Groundwater is water located below the ground surface in the spaces between soil particles (the soil pore spaces) and rock fractures in bedrock. In nature, surface water and groundwater are intimately connected via the water cycle. Surface water, flowing or stagnant, percolates downward through the soil and becomes part of the groundwater table. The groundwater then either becomes stored (temporarily or permanently) or flows down-gradient and is often forced to resurface in areas such as springs, seeps, river beds, lake bottoms, and wetlands.
Flowing to the Surface
Areas where groundwater comes to the surface or is very close to the surface usually form wetlands and are some of the most biologically diverse areas on the planet. Groundwater is shallow in wetlands, often ponding or saturating the soil at the surface because of an impermeable strata lower in the soil. It is the existence of this shallow groundwater that makes these areas wetlands. Hydrophilic plants, macroinvertebrates, and, in turn, larger animals are all supported by this interaction of surface and groundwater.
Temporary Storage
Bank storage is one way that groundwater may be stored. During spring runoff the level of lakes, ponds, streams and rivers rise due to precipitation or snowmelt, saturating the banks of the waterbody. This elevates the local groundwater table. Once the waters subside, the groundwater that saturated the banks is higher than the waterbody. This stored groundwater then slowly flows back into the waterbody and augments summer low flows. The process of low-flow augmentation is especially important in streams that are chronically dewatered from agriculture, ranching, or urban use.
Semi-Permanent Storage
If, instead of flowing back to the surface, the groundwater becomes part of an aquifer where it very slowly moves down gradient until somebody removes it or it finds its way back to the surface again. If there were a disconnection between surface water and groundwater in this case, much of our drinking and irrigation water storage would not be replenished.

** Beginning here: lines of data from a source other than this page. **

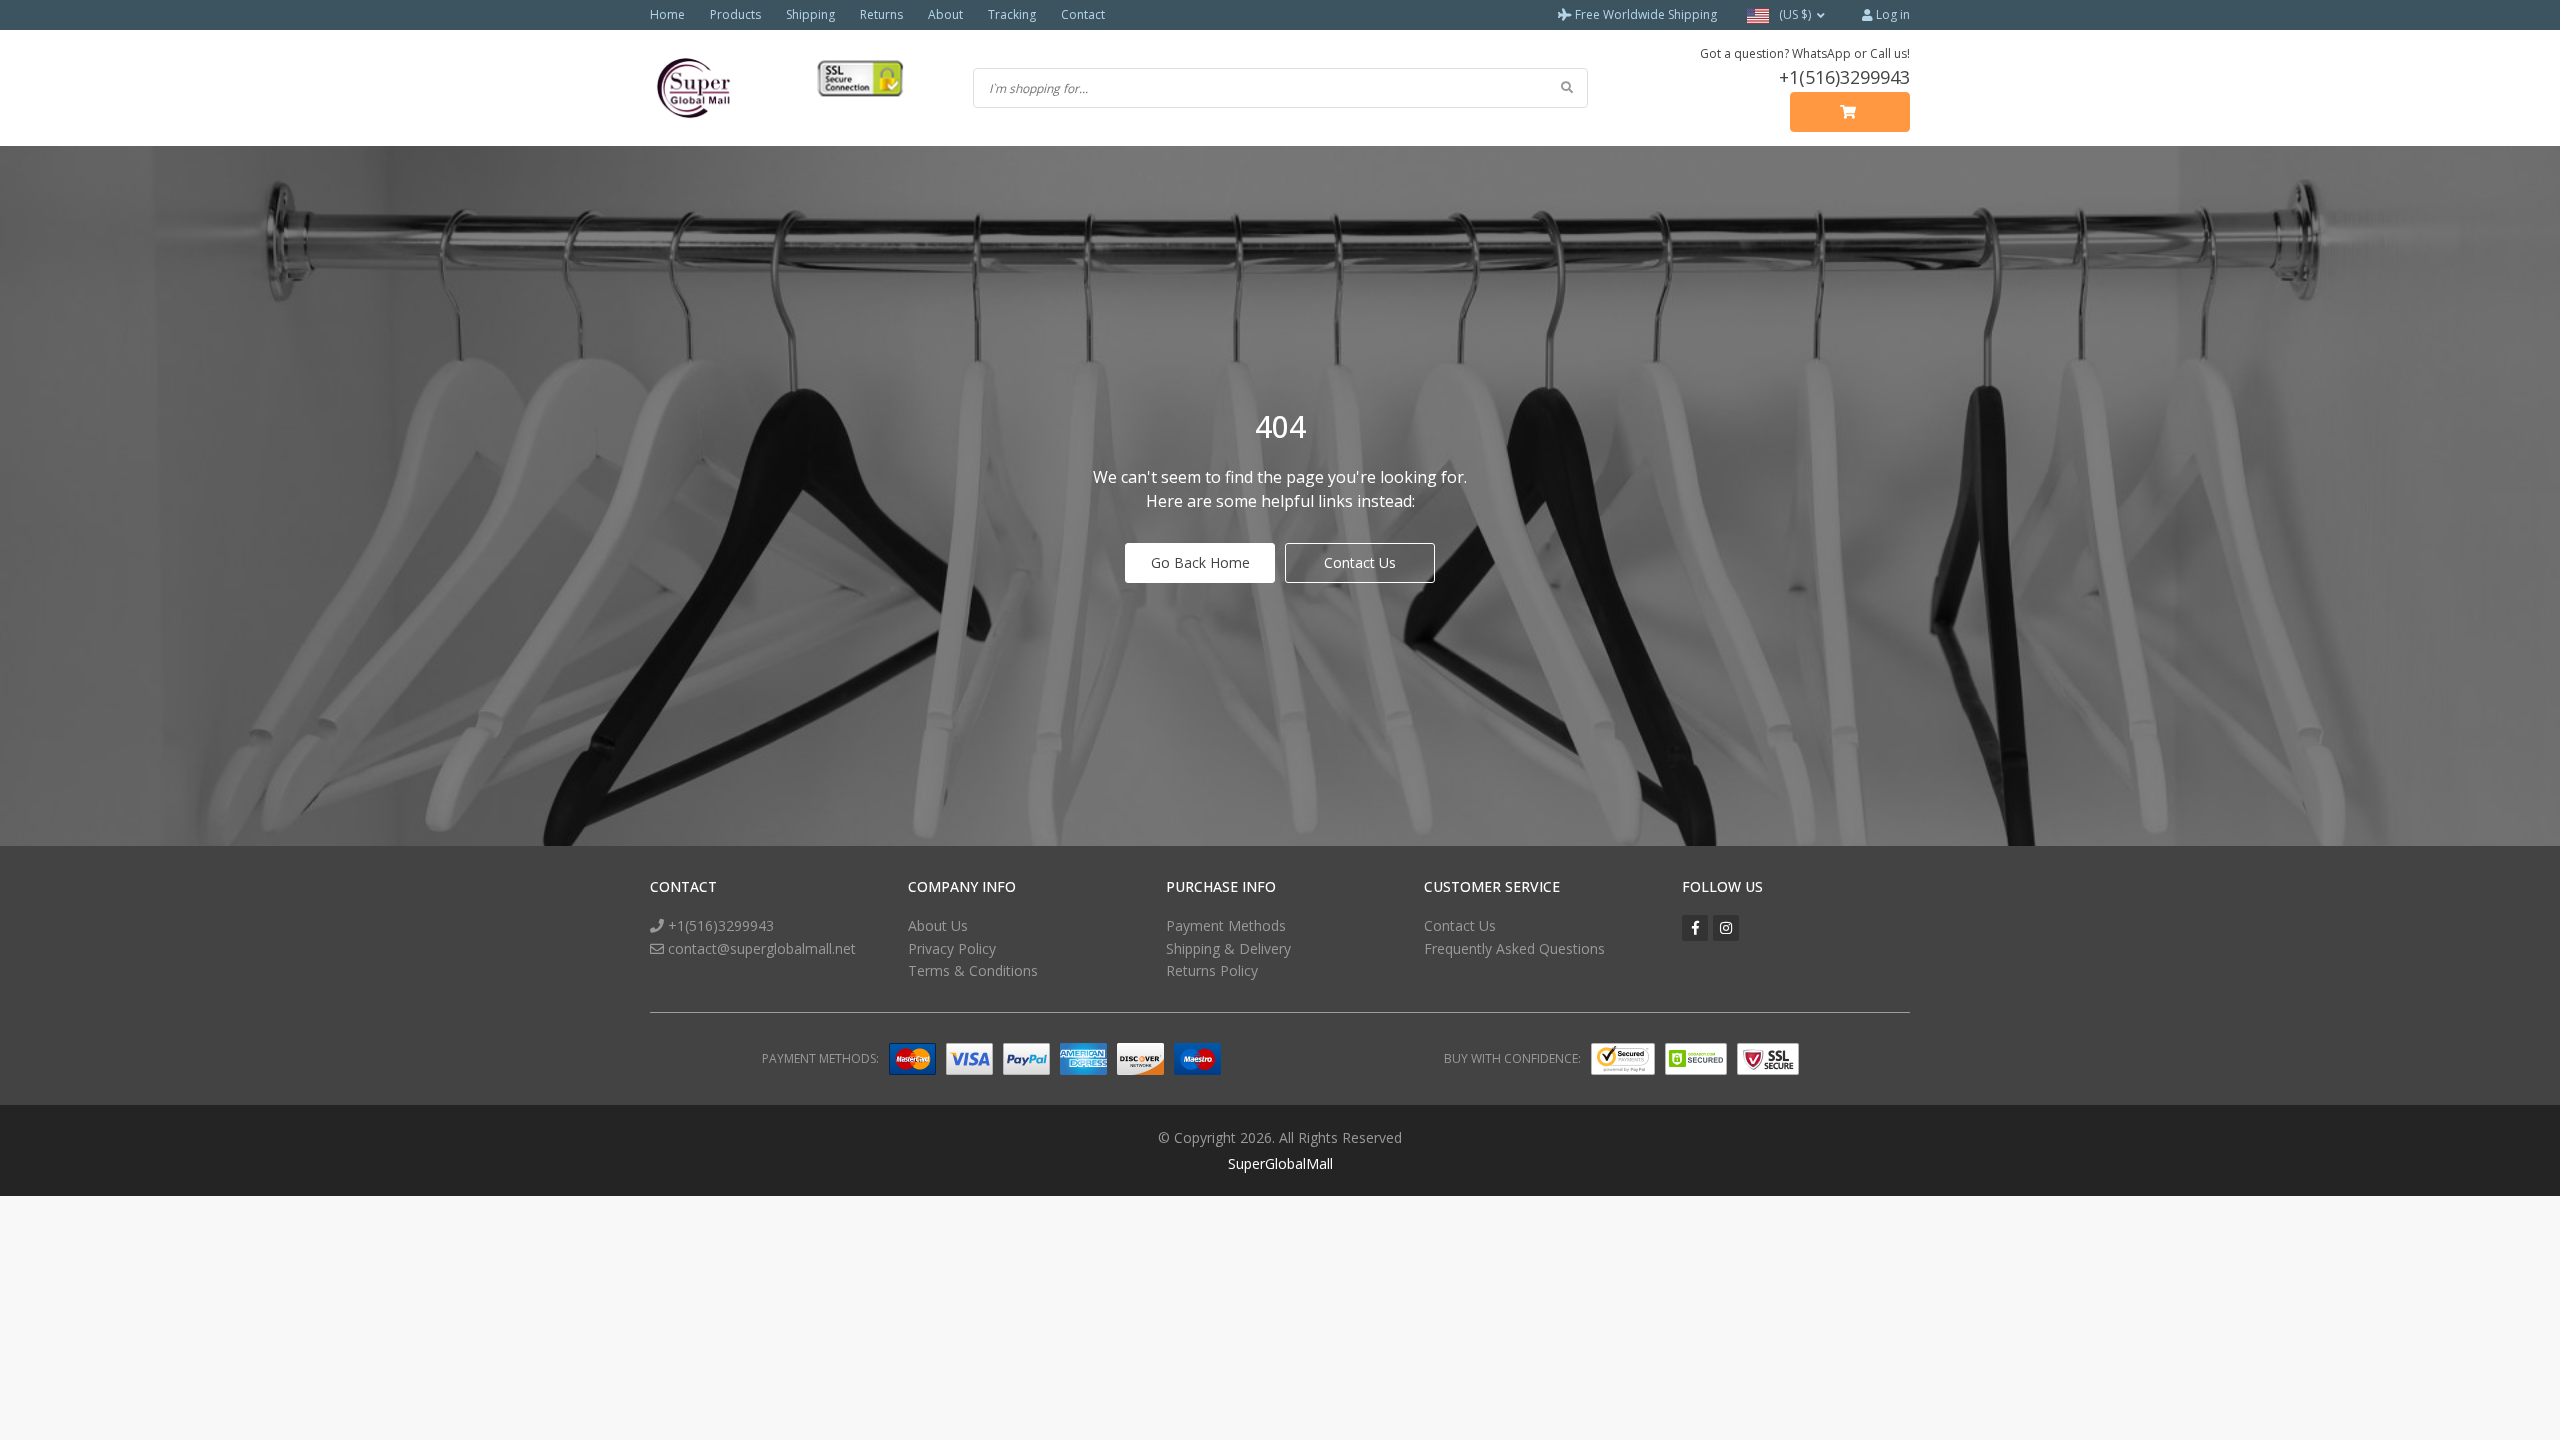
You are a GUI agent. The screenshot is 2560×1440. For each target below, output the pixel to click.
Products (735, 14)
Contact (1083, 14)
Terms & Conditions (973, 970)
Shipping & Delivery (1228, 948)
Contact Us (1360, 562)
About (945, 14)
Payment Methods (1226, 925)
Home (667, 14)
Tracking (1012, 14)
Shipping (810, 14)
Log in (1891, 14)
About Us (938, 925)
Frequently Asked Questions (1514, 948)
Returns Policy (1212, 970)
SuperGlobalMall (1280, 1163)
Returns (881, 14)
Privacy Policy (952, 948)
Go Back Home (1200, 562)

There are many ways to disconnect groundwater and surface water, including removing a stream from its floodplain, creating impermeable surfaces, and filling or draining wetlands. Even though we may not be able to directly see the surface water-groundwater interaction and we depend on groundwater for most of our freshwater needs One should not discount this vital connection, our increasingly precious water resources depend on it.